• [Work order]:
Restate the data below word for word. Skip any images it contains.

(Collected data)
* * * * * * *
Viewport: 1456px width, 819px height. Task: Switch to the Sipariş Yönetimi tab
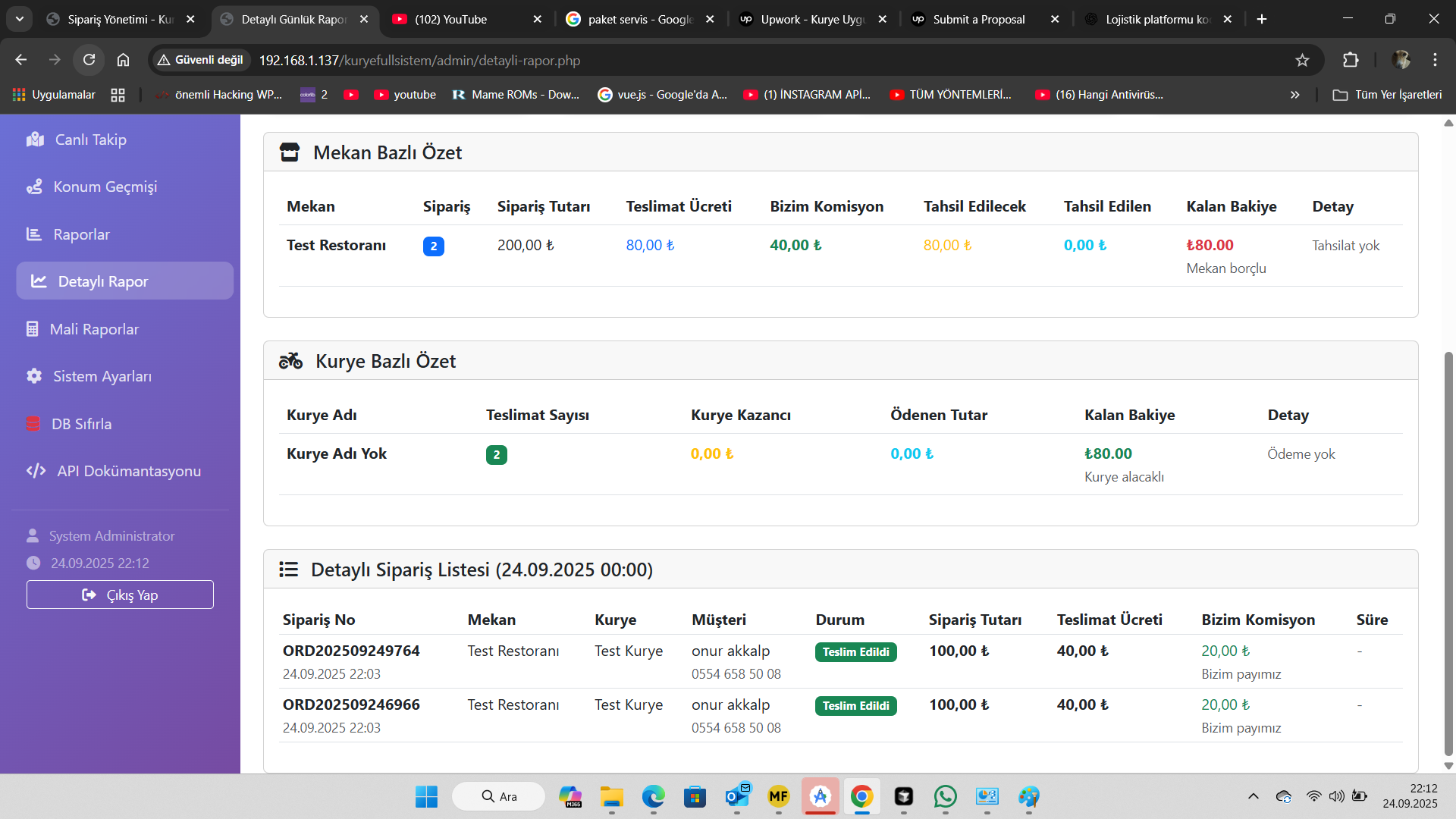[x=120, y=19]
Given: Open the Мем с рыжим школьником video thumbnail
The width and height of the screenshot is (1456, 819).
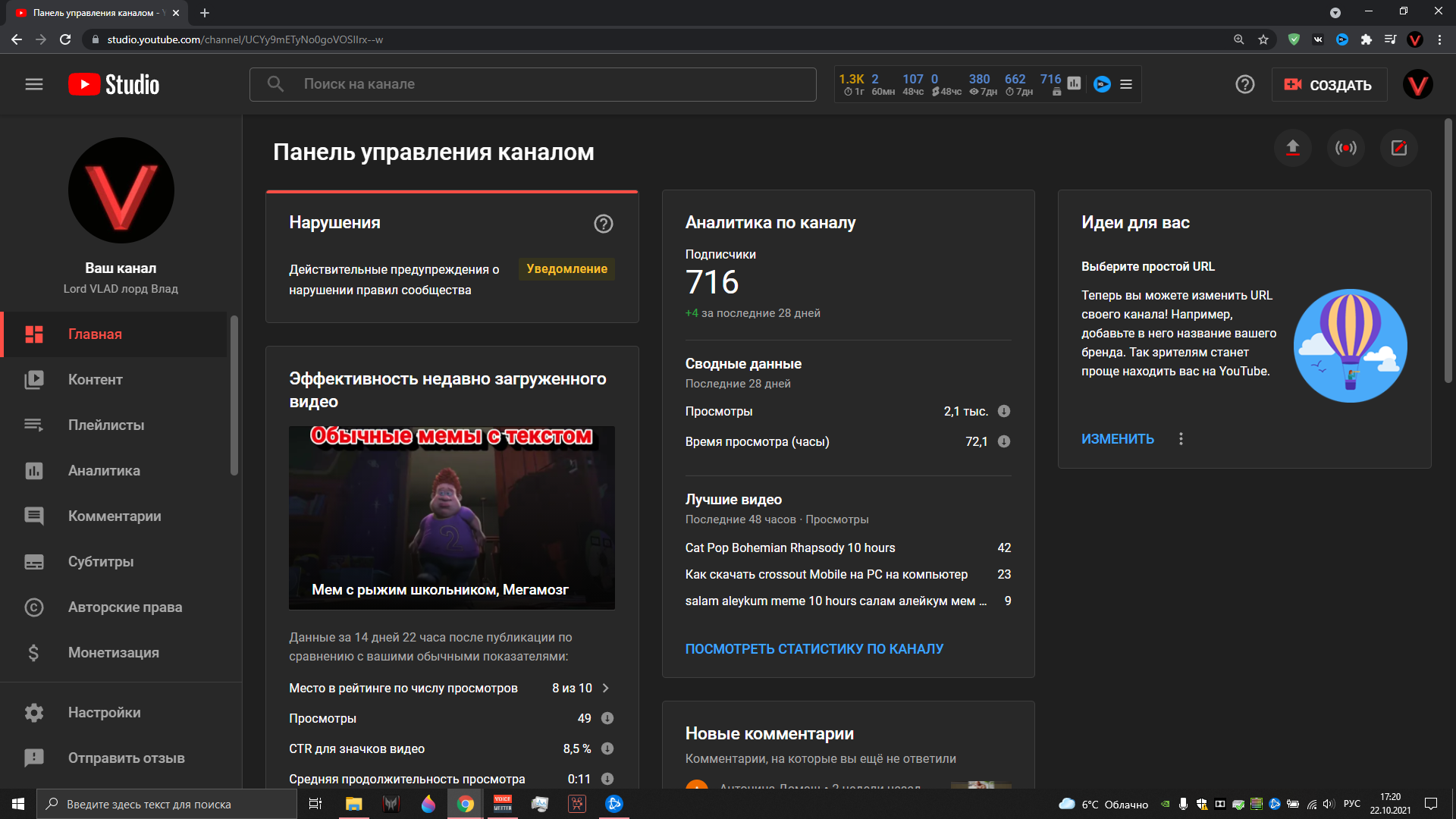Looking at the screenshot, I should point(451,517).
* * * * * * *
• [Answer box]:
Viewport: 1456px width, 819px height. Task: Switch to the Sipariş Yönetimi tab
[x=120, y=19]
Given: Open the Мем с рыжим школьником video thumbnail
The width and height of the screenshot is (1456, 819).
Looking at the screenshot, I should point(451,517).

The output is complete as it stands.